[Raw data Boundary: Start]

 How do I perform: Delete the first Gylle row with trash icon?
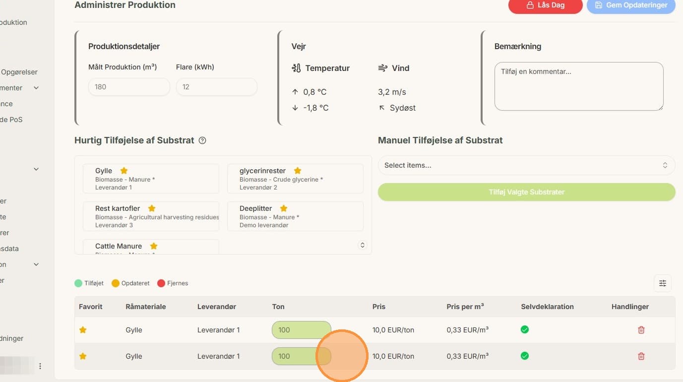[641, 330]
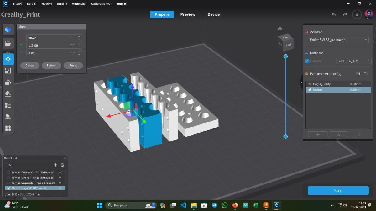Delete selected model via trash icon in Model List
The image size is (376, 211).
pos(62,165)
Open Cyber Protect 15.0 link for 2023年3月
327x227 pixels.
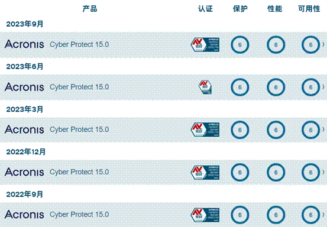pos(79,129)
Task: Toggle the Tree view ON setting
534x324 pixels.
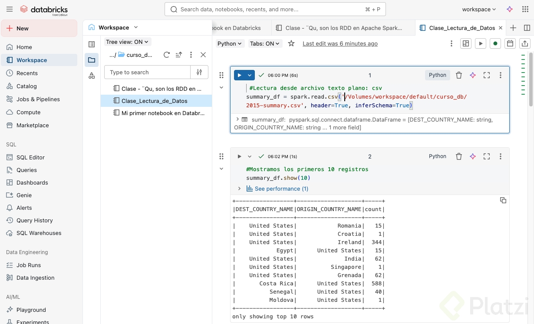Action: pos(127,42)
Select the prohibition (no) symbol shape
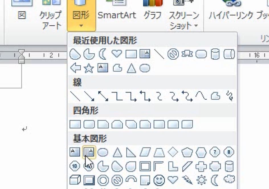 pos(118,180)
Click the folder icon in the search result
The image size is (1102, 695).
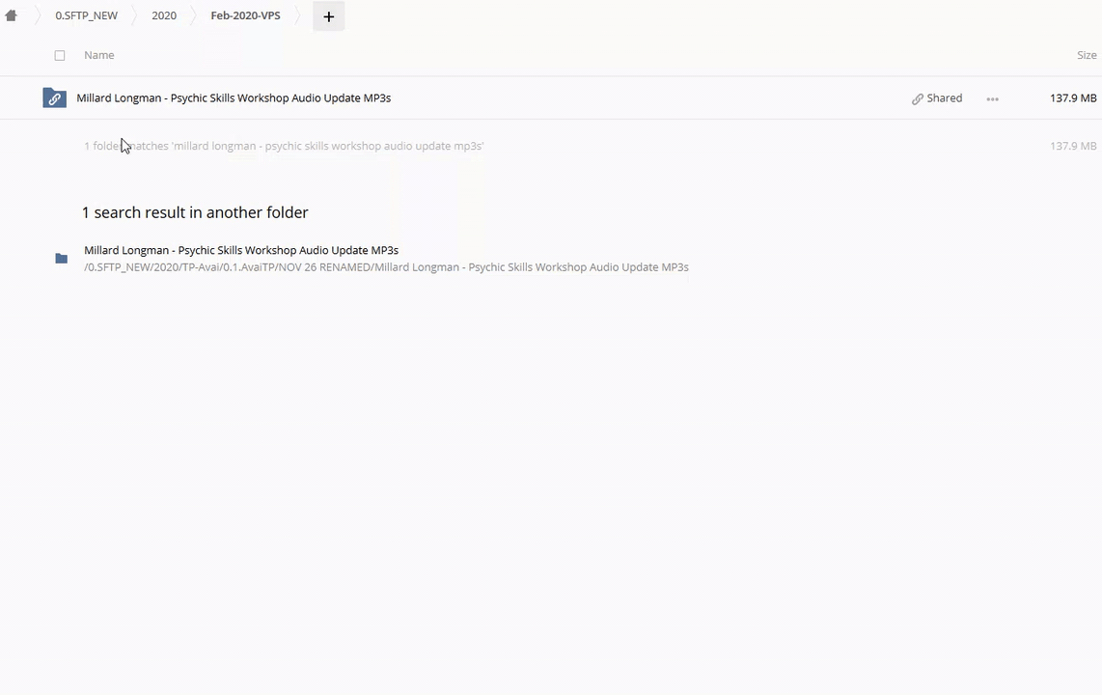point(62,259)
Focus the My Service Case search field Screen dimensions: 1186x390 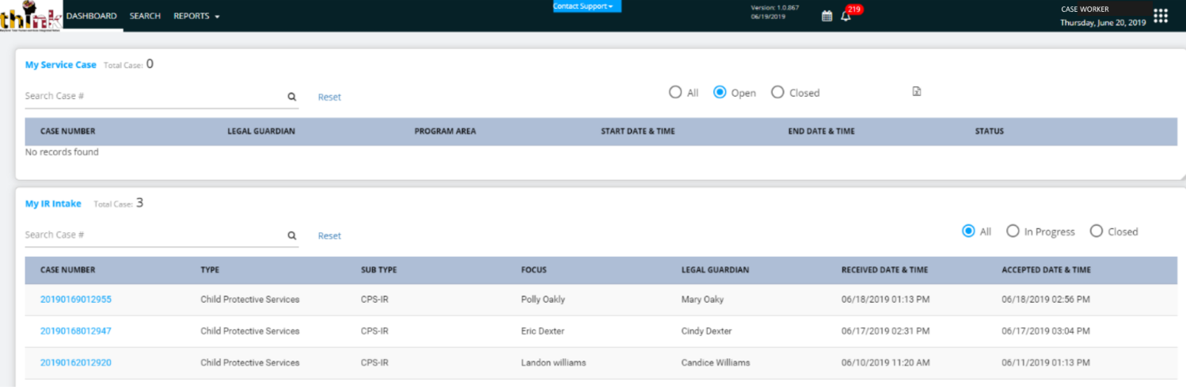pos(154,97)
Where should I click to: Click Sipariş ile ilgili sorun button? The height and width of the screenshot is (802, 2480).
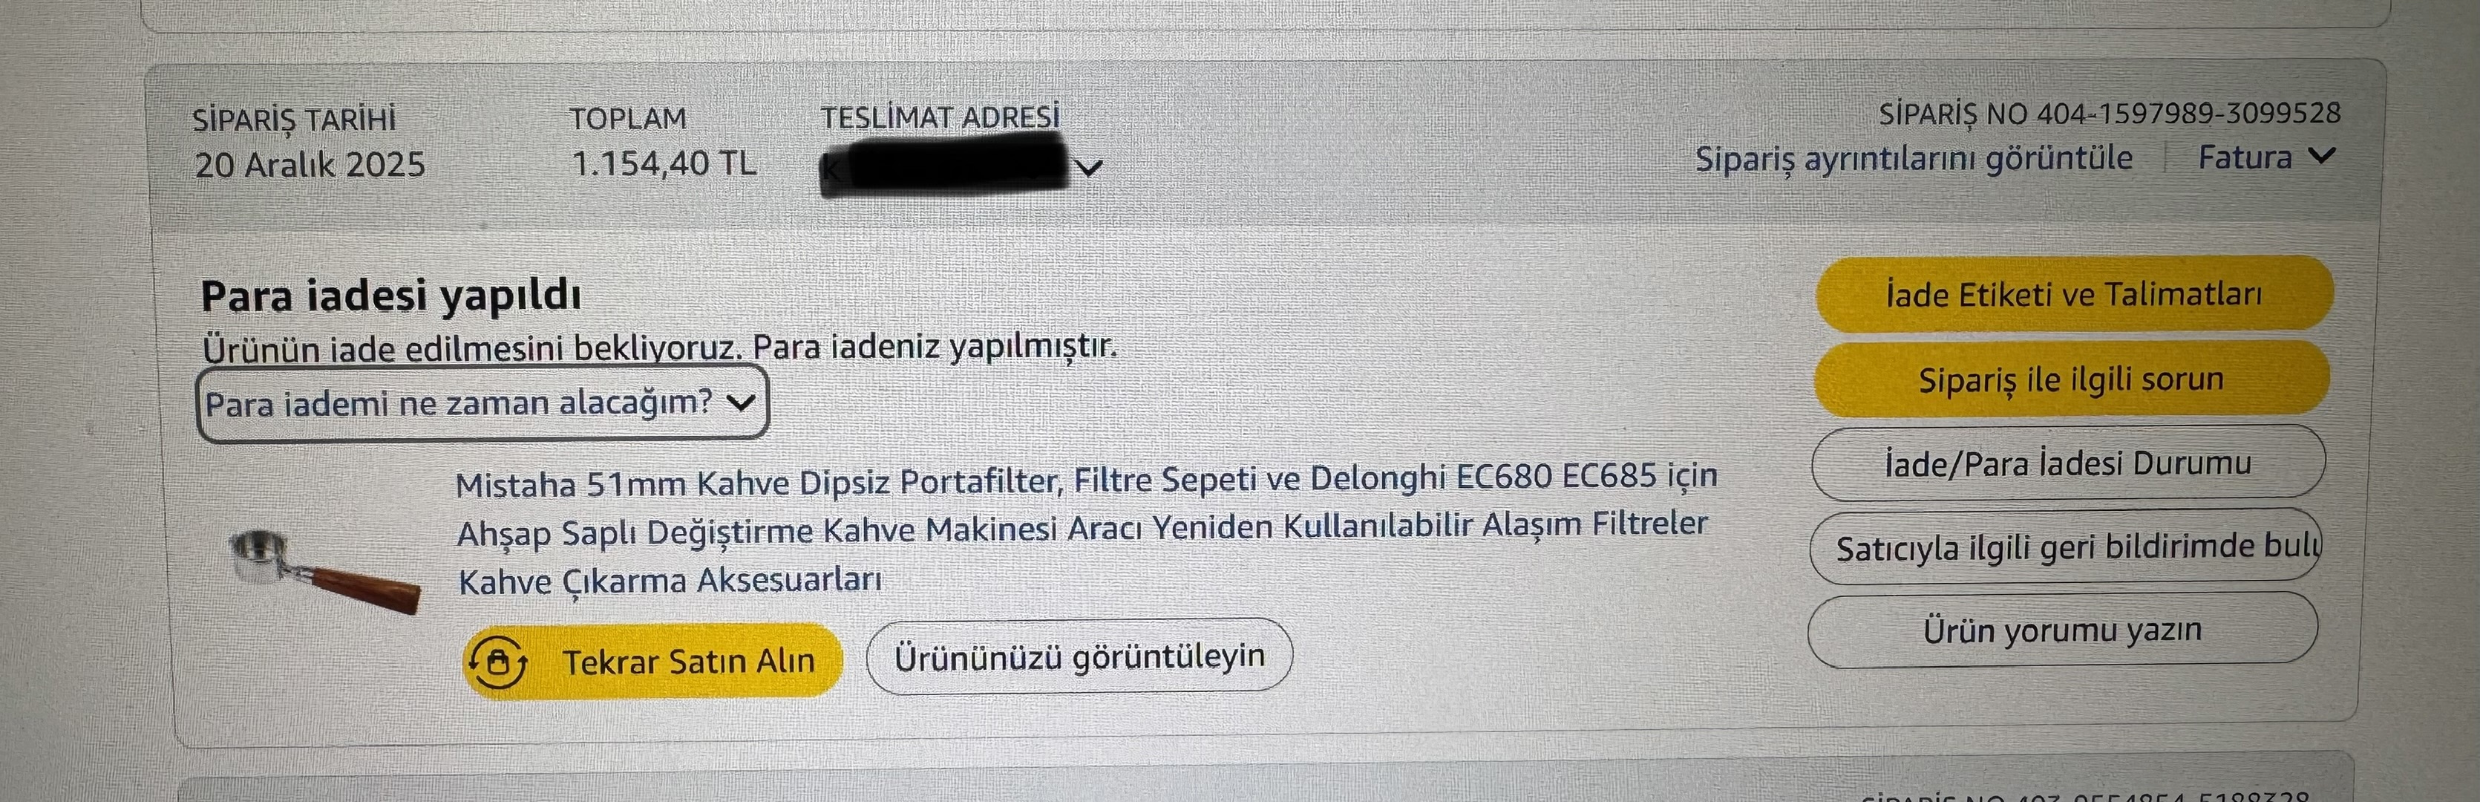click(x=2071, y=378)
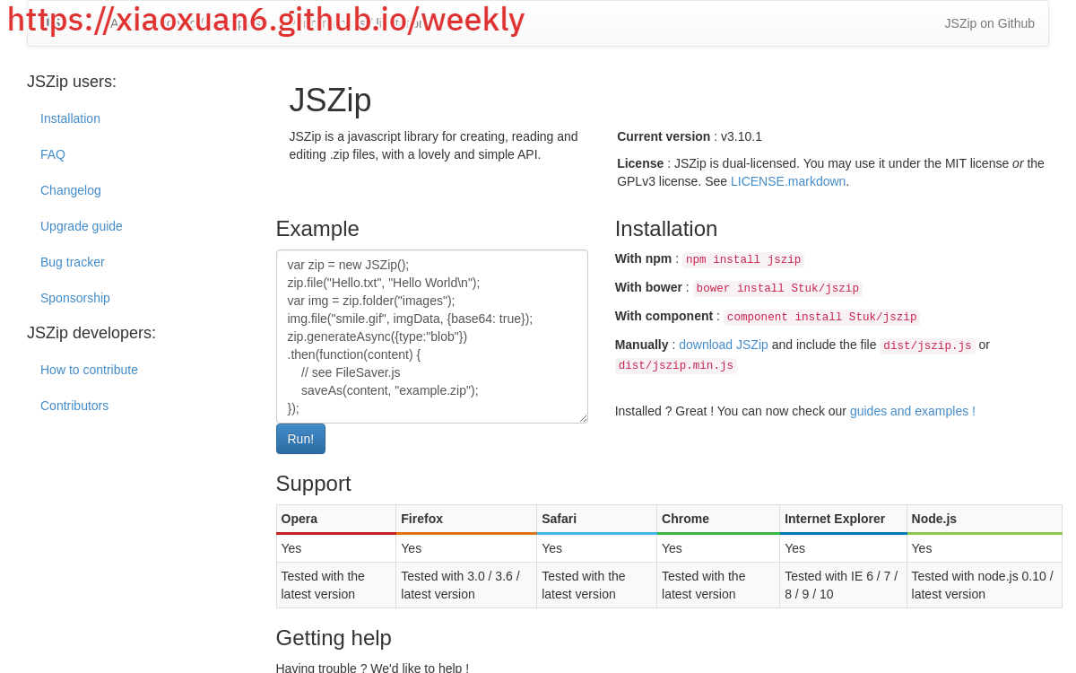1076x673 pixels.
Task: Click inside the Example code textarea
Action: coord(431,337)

[Raw data Boundary: End]

Instructions for the task:
With pictures removed, write out exactly each line of the entries from the first through the line that holds "Click the folder icon in the search result".

Finished exercise:
 How do I perform: Delete the first Gylle row with trash icon?
[641, 330]
Delete selected model via trash icon in Model List
The image size is (376, 211).
pos(62,165)
Open Cyber Protect 15.0 link for 2023年3月
327x227 pixels.
pos(79,129)
Task: Toggle the Tree view ON setting
534x324 pixels.
Action: pos(127,42)
Select the prohibition (no) symbol shape
 pos(118,180)
Click the folder icon in the search result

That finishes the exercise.